Two of Dr. Valnet's students, Dr. Paul Belaiche and Dr. Jean Claude Lapraz, expanded on his work.  They clinically investigated the antiviral, antibacterial, antifungal and antiseptic properties in essential oils.

Because of the work of these doctors and scientists, the healing power of essential oils is again gaining prominence.

Methods used to extract aromatic compounds

Ancient cultures found that aromatic essences — or essential oils — could be extracted from the plant by a variety of methods.

One of the oldest and crudest forms of extraction was known as enfleurage.  Raw plant material (usually stems, foliage, bark or roots) was crushed and mixed with olive oil or animal fat, although other vegetable oils were also used.

In the case of cedar, for example, the bark was stripped from the trunk and branches, ground into a powder, soaked with olive oil and placed in a wool cloth.  The cloth was then heated.  The heat pulled the essential oil out of the bark particles into the olive oil, and the wool was pressed to extract the essential oil.  Sandalwood oil was also extracted in this fashion.

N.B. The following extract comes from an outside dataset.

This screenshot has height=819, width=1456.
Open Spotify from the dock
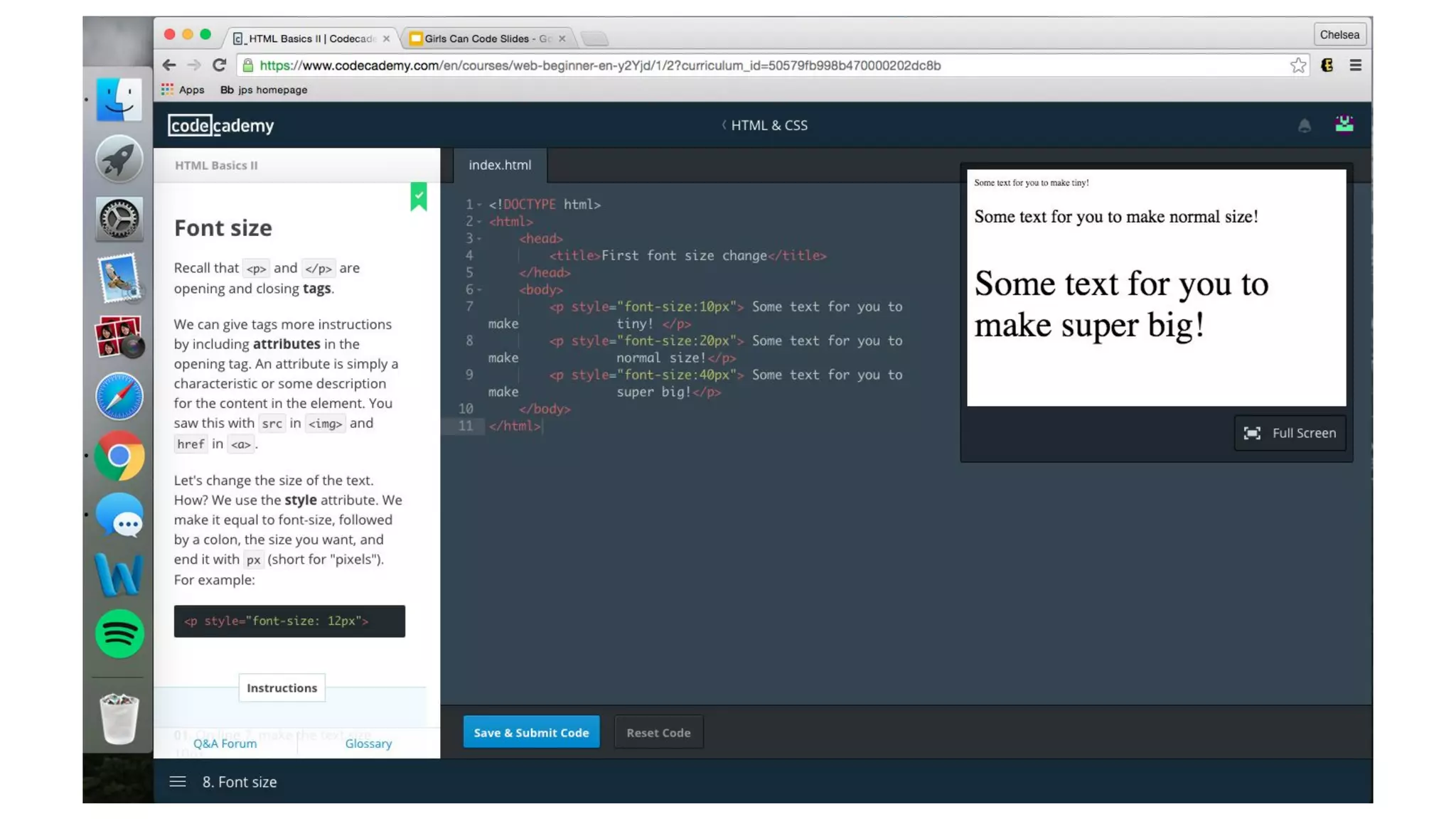point(119,633)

Enfleurage was also used to extract essential oils from flower petals.  (In fact, the literal meaning of the French word "enfleurage" is "to saturate with the perfume of flowers".)  For example, petals from roses or jasmine were placed in goose or goat fat.  The essential oil molecules were pulled from the the petals into the fat, which was then processed to separate out the essential oils.  This ancient technique was among the most primitive forms of essential oil extraction.

Other extraction techniques were also used.  Some of these included:

The distillation of essential oils

The Arabians were another ancient culture that made regular use of aromatics.  We owe to them the developement and refining of the process of distillation.  They perfected the extraction of rose oils and rose water, which were popular in the Middle East during the Byzantine Empire (330 A.D. - 1400 A.D.).

The distillation of essential oils reached a new height in 1992, when Gary Young developed his patented process of steam distillation, using low heat and low pressure, to ensure the extraction of the finest quality essential oils anywhere.  Based on the traditional methods of steam distillation he learned in France and elsewhere, Gary refined the technique to create the best production methods employed in the essential oils industry.